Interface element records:
■ ■ ■
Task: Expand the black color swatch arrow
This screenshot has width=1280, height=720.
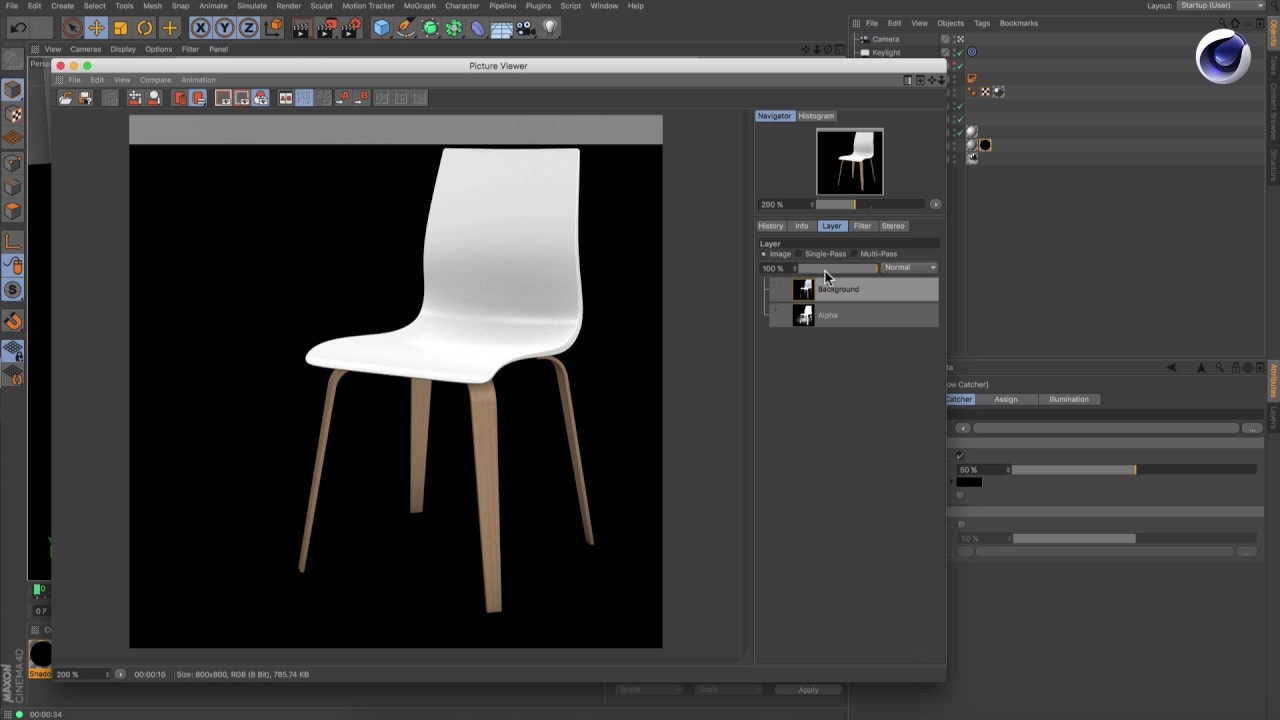Action: pos(953,482)
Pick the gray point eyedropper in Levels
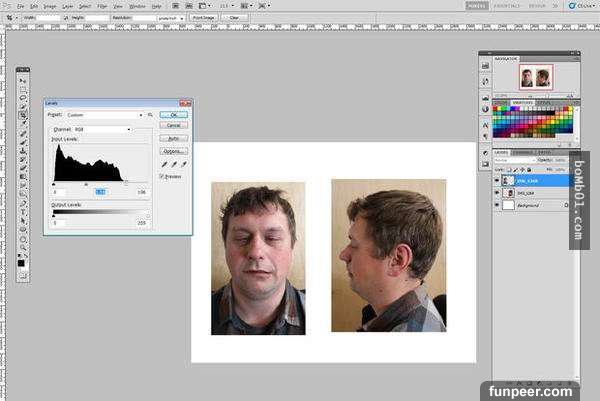Viewport: 600px width, 401px height. 173,163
■ ■ ■
• **Directions**:
Rewrite each entry in the listing with "eyedropper" changed to "color picker" and everything else kept the same. Leave the pictures out.

• **Exercise output**:
Task: Expand the black color swatch arrow
This screenshot has width=1280, height=720.
Action: pos(953,482)
Pick the gray point color picker in Levels
Viewport: 600px width, 401px height. 173,163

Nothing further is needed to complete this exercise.